For the Big Ten Player Comparisons, I created an algorithm that spits out the most similar statistical profiles for a given player’s. There are 20 unweighted categories—most of which are advanced metrics—but shooting and rebounding are well-accounted for. The database consists of 750 players from the 2008-2014 seasons. This post is already absurdly long, so I’ll have to explain it further at some other time. This system will probably be used pretty extensively.

Considering that the Hoosiers had Yogi Ferrell and Noah Vonleh—the latter was drafted in the lottery of a deep draft—their struggles were perplexing. A stable of uninspiring role players did little to augment the talents of their two stars and their offense was often stagnant and extremely turnover prone. Indiana didn’t shoot the ball well from the field, but the inability to hold onto the ball was crippling—IU finished 330th nationally in turnover rate, easily the last in the Big Ten. Ferrell can be best categorized as a scoring point guard: he’s ball-dominant and often probes the defense with his quickness rather than driving right to the rim, he’s one of the better shooters in the league (40% on a ridiculous 220 attempts, mostly from above the break), and he gets to the free throw line and shoots better than 80% from the stripe over his career. There were a few games that Yogi took over with his scoring ability: 30 points (on just 15 FGA) at Illinois, 27 (including 7 made threes) against Michigan and at Purdue, and 25 and 24 in two games against Wisconsin. With Indiana’s turnover issues and Ferrell’s role as its offensive catalyst, his turnover rate—18.0%—wasn’t ideal, but it wasn’t exactly anomalous amongst analogous point guards.

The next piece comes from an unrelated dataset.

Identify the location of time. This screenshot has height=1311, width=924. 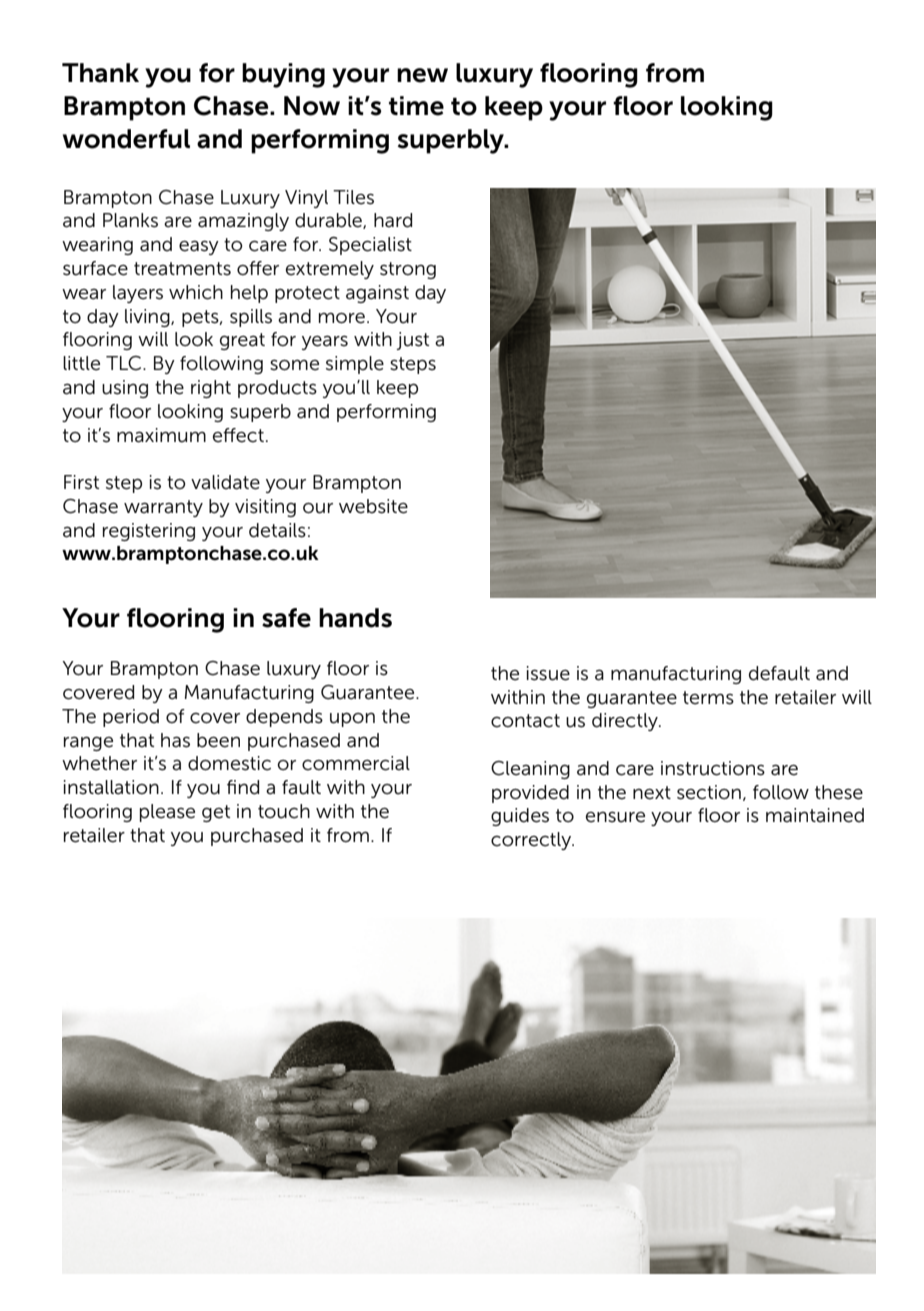
(416, 106).
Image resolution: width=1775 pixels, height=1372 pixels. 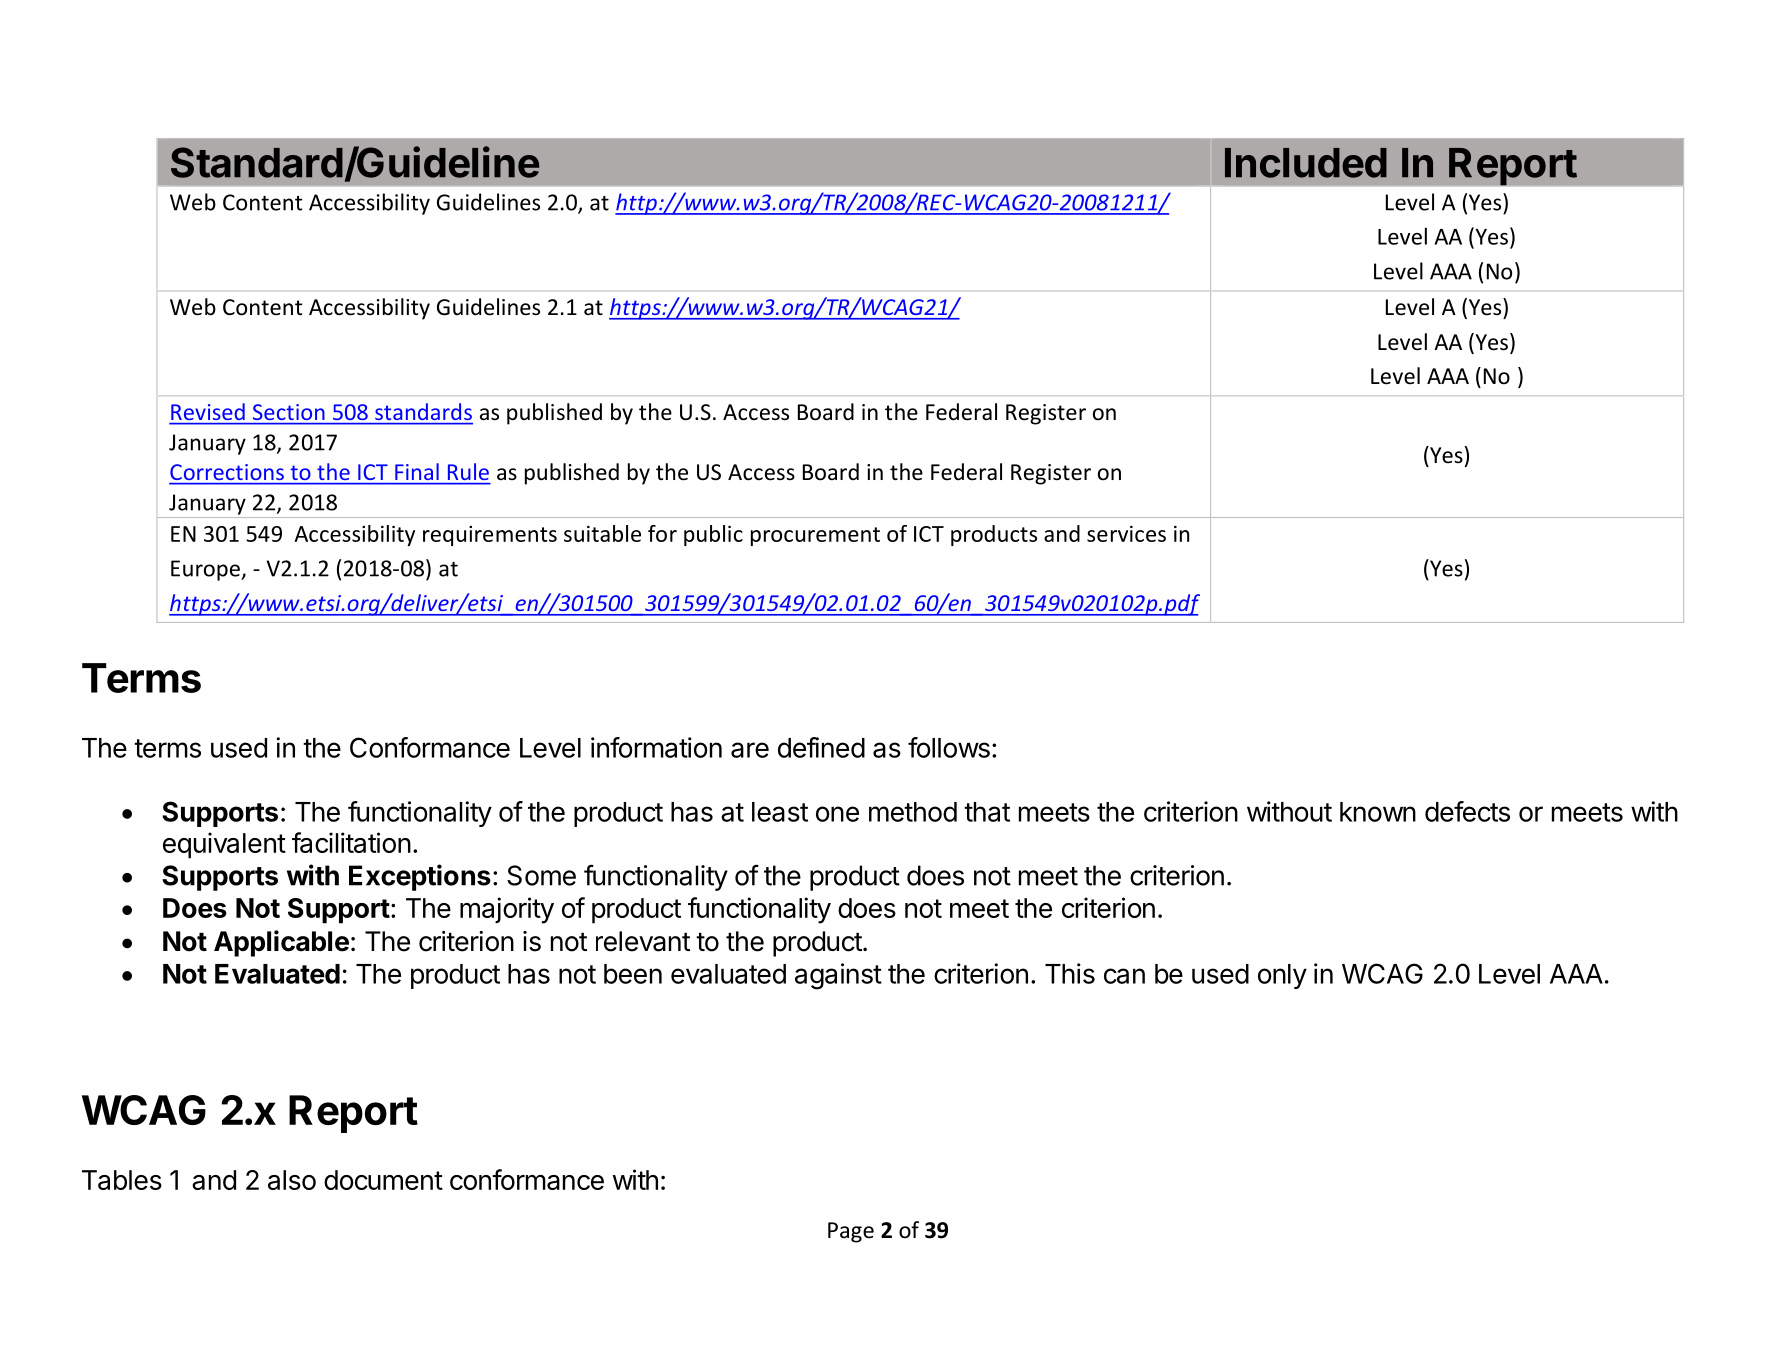 I want to click on services, so click(x=1126, y=534).
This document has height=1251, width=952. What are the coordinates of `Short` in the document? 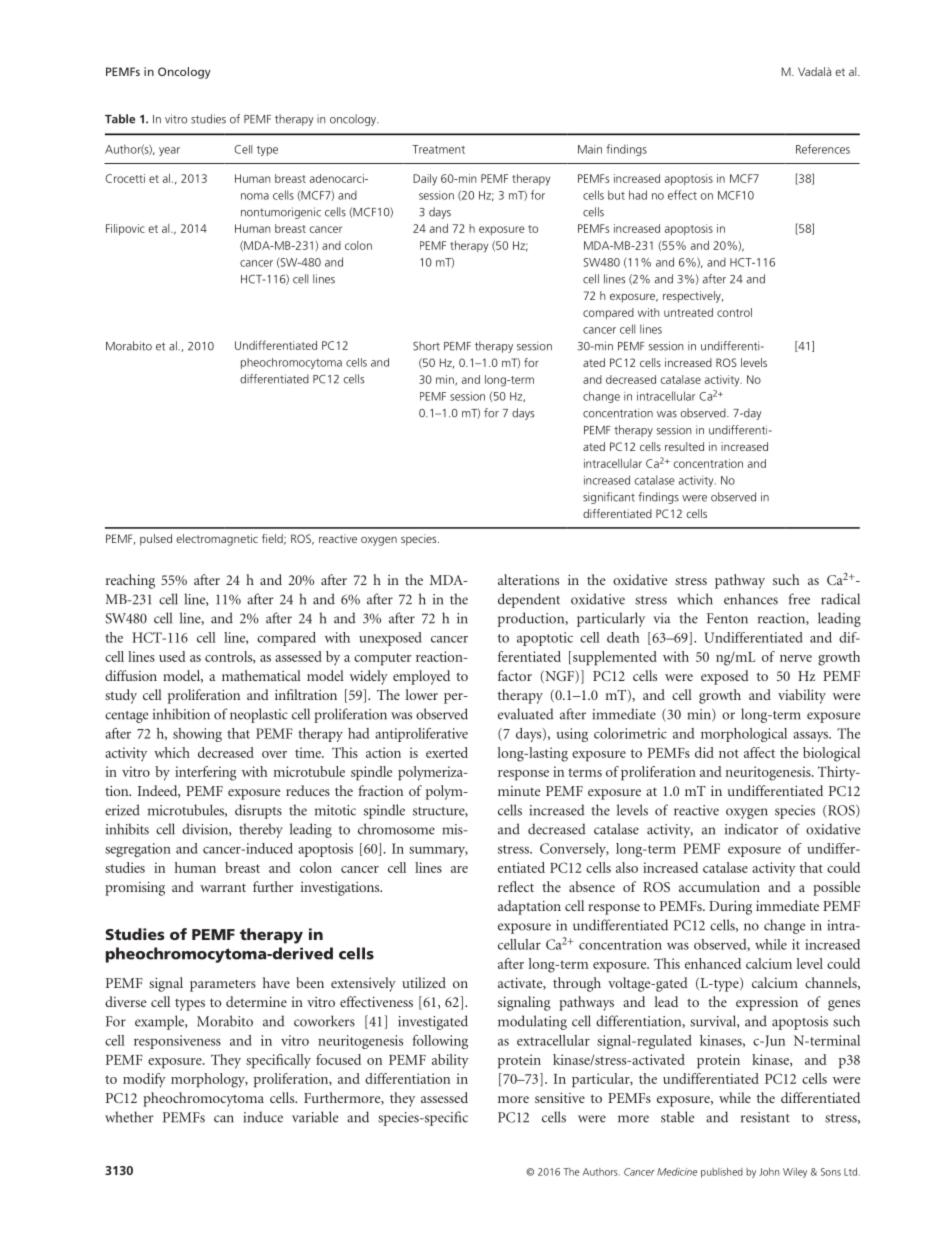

yogi scatterplot preseason all b1g

Yogi didn’t have the ball-security of a Jordan Taylor or Drew Neitzel, but it wasn’t bad. Turning the ball over was a collective effort: the entire rotation (aside from Ferrell) had turnover rates of at least 20%. Adding five-star combo guard James Blackmon, Jr. should help out immensely in regard to that issue and it should enable Ferrell to play off-the-ball and distribute a little more this season. Ferrell will likely be the best point guard in the Big Ten and there’s a chance that he could lead the league in scoring.